Please return every line below that contains the string "agent".

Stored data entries
• • • • • • •
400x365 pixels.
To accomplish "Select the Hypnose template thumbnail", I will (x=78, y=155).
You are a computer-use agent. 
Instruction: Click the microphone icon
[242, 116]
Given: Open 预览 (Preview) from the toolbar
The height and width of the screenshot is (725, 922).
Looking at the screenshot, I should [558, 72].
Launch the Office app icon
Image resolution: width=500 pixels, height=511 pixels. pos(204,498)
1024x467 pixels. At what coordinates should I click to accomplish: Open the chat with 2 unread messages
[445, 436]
• • • • • • •
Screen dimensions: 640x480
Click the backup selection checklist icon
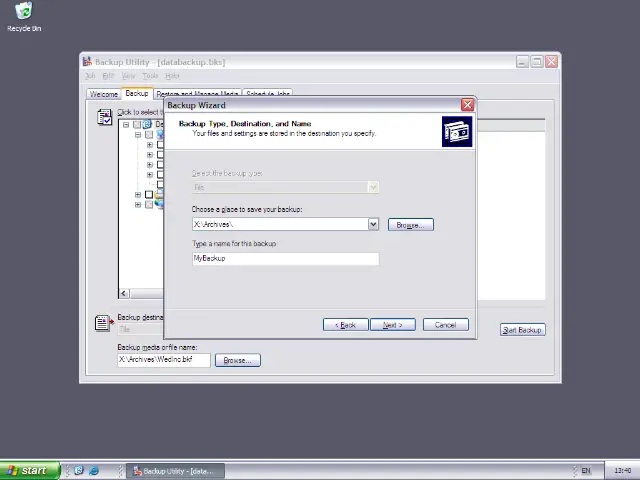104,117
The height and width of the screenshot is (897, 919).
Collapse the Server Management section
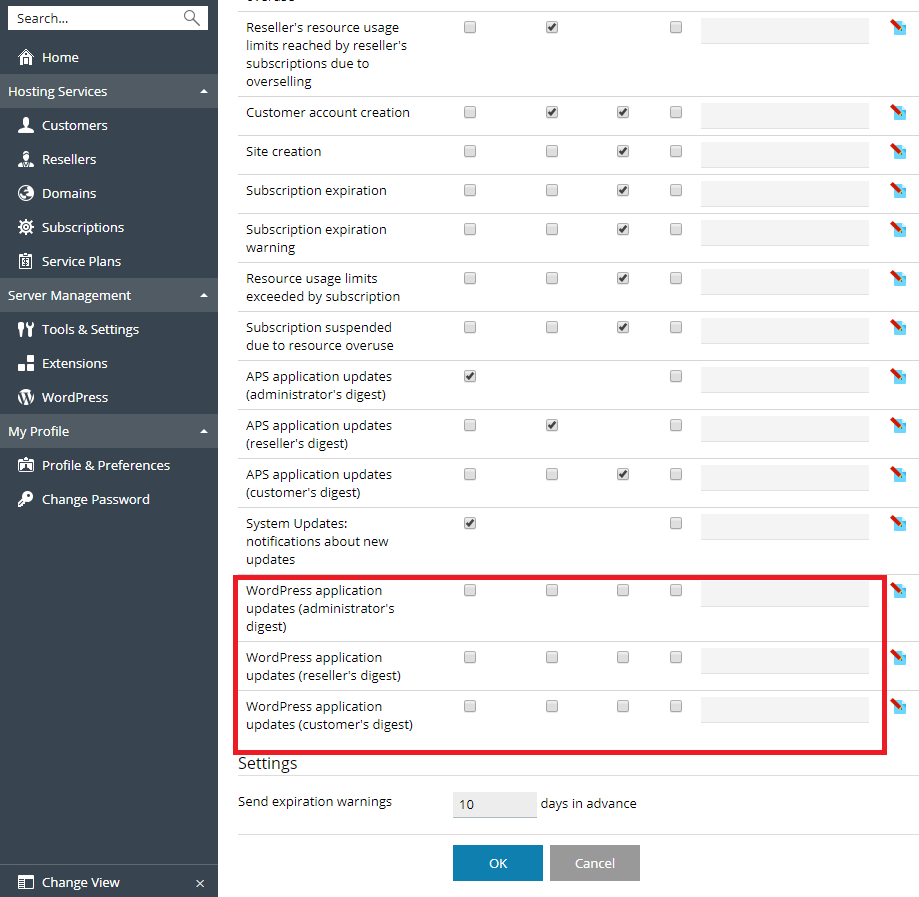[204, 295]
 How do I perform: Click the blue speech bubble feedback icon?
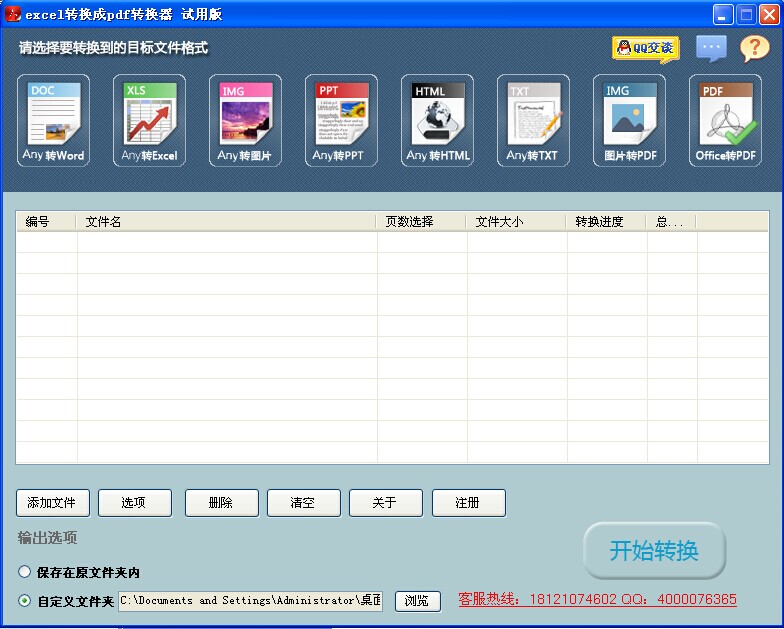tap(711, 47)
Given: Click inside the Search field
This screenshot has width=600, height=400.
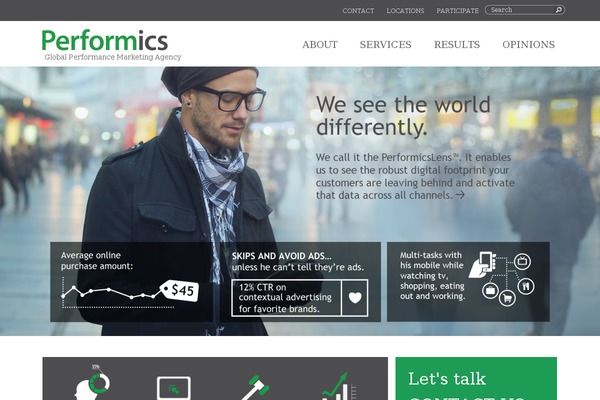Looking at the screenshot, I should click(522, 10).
• • • • • • •
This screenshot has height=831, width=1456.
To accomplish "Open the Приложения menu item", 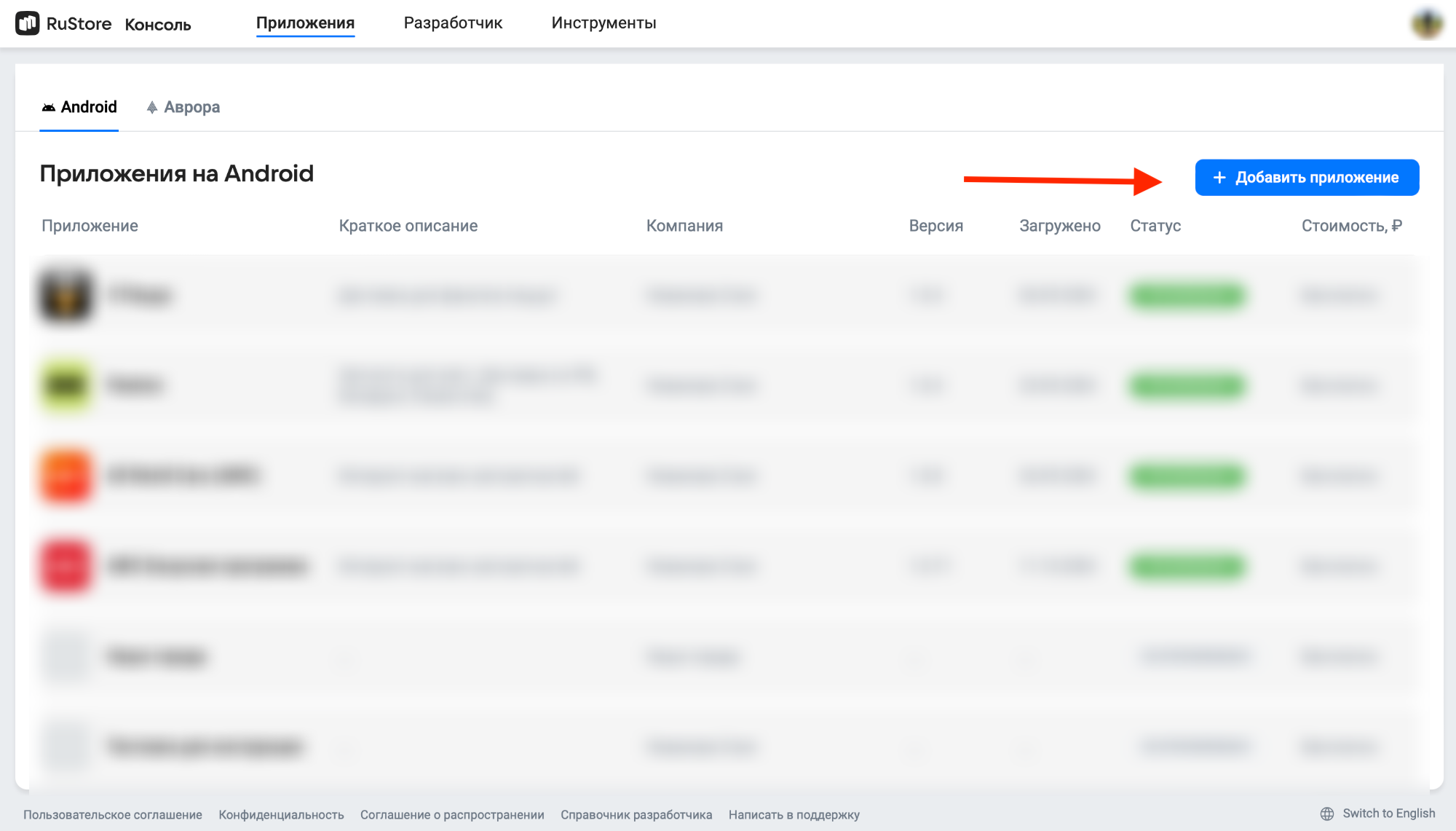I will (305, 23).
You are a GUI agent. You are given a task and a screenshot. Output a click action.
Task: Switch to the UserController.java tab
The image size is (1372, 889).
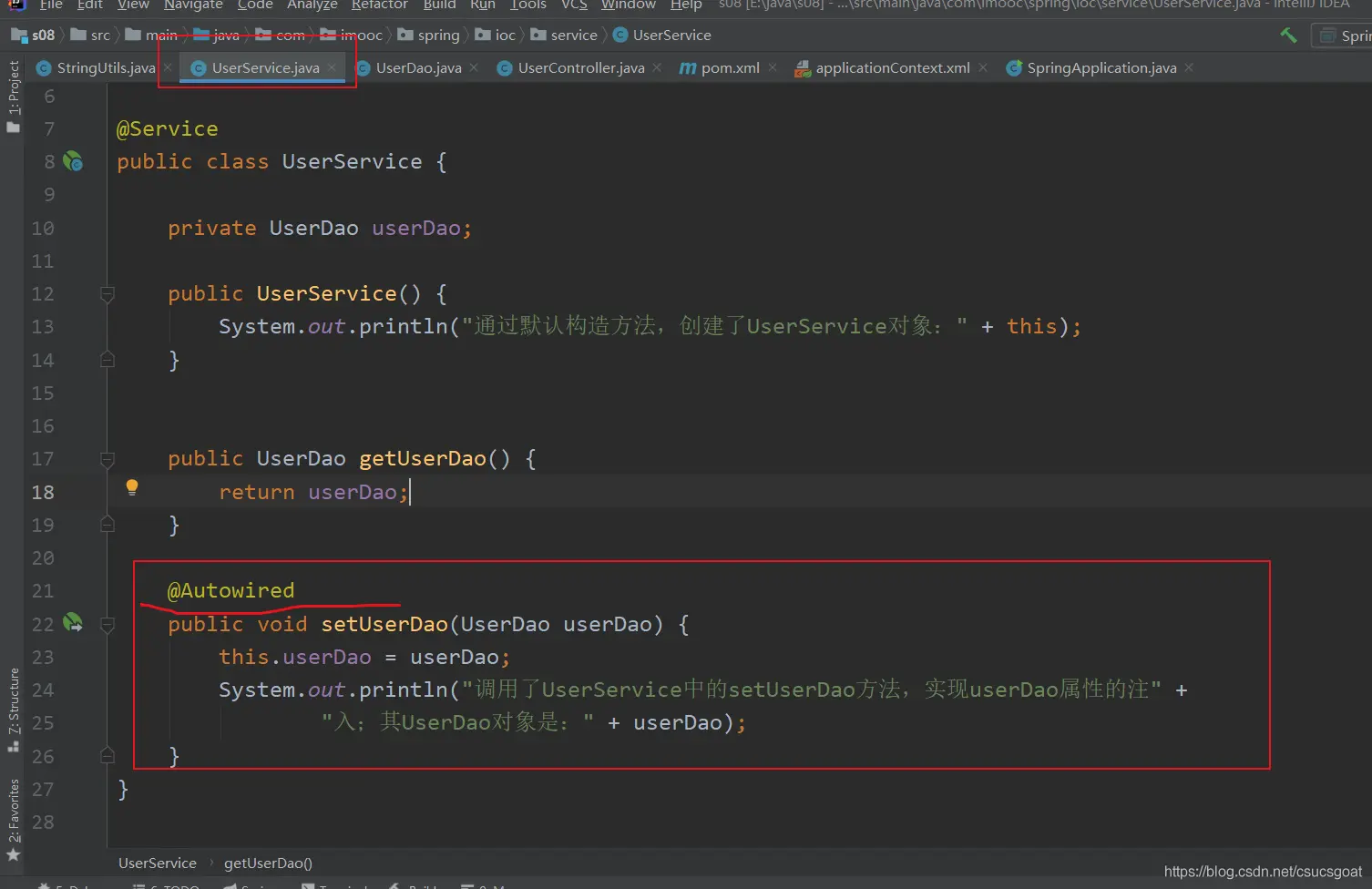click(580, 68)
• • • • • • •
> **Task answer**:
You are a computer-use agent. 
You are a GUI agent. You are given a task and a screenshot. Output a click action.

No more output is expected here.